Work to complete: Below are some records; output exactly the lines from the line with "プレイガイド (34, 2299)" to the line with "スクリーンショット (42, 2403)", both ends kept, and nothing more.

Source data:
------------------------------------

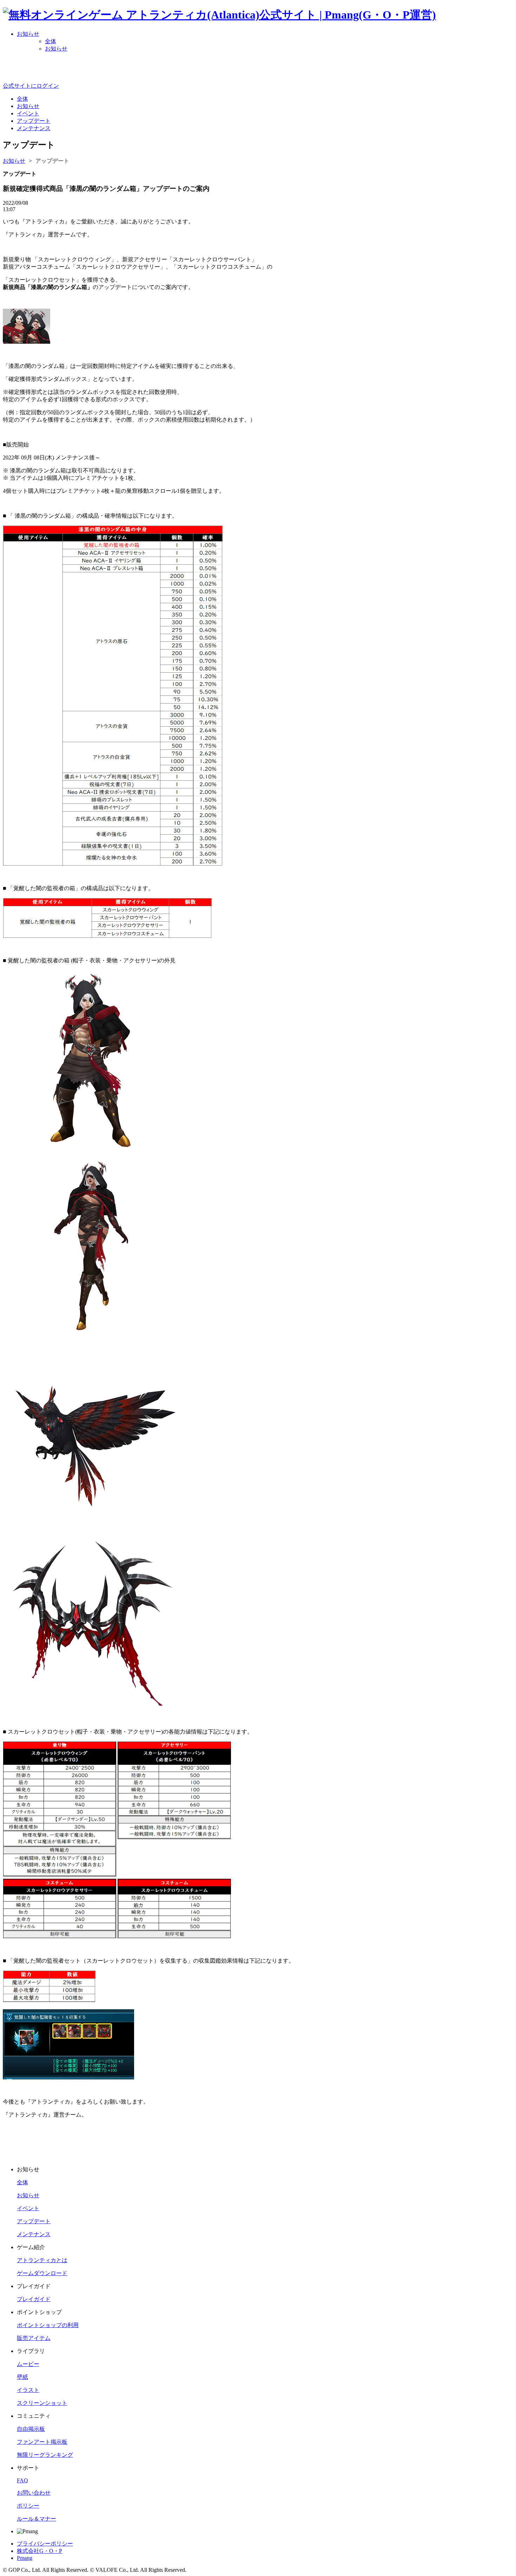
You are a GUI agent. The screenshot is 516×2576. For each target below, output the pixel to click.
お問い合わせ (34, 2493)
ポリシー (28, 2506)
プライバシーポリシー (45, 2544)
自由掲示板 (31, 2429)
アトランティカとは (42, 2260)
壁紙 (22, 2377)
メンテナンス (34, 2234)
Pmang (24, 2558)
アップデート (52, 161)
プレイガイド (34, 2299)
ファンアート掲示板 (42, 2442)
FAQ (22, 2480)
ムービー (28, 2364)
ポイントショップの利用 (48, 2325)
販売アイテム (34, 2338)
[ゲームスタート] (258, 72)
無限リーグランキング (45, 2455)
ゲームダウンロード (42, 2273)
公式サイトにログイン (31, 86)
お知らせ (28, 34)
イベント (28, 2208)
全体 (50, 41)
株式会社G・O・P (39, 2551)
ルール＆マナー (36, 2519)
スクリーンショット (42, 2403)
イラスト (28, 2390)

------------------------------------

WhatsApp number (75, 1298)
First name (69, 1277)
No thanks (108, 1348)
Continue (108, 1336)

------------------------------------

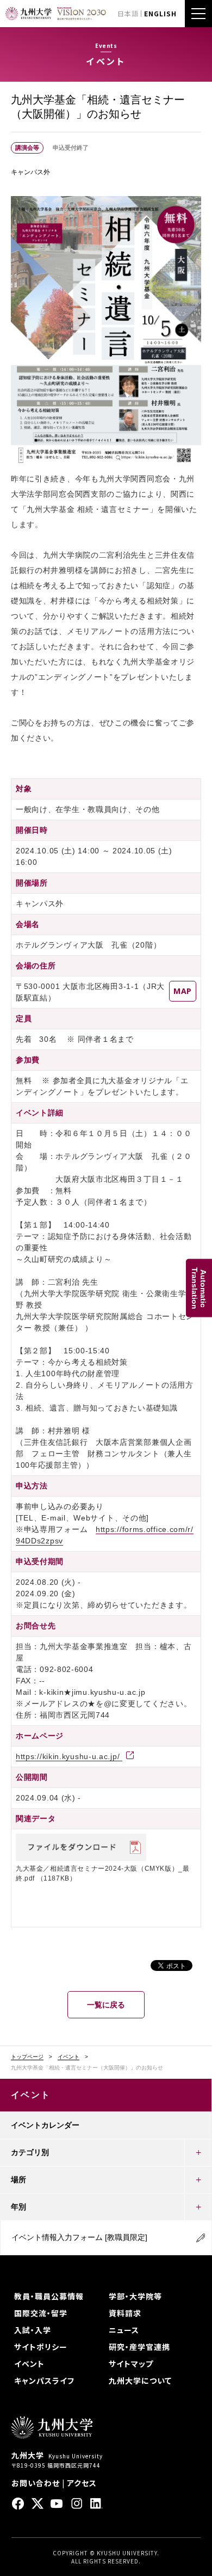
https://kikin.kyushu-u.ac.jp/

------------------------------------

The answer:
プレイガイド (34, 2299)
ファンアート掲示板 (42, 2442)
FAQ (22, 2480)
ムービー (28, 2364)
ポイントショップの利用 (48, 2325)
販売アイテム (34, 2338)
[ゲームスタート] (258, 72)
無限リーグランキング (45, 2455)
ゲームダウンロード (42, 2273)
公式サイトにログイン (31, 86)
お知らせ (28, 34)
イベント (28, 2208)
全体 (50, 41)
株式会社G・O・P (39, 2551)
ルール＆マナー (36, 2519)
スクリーンショット (42, 2403)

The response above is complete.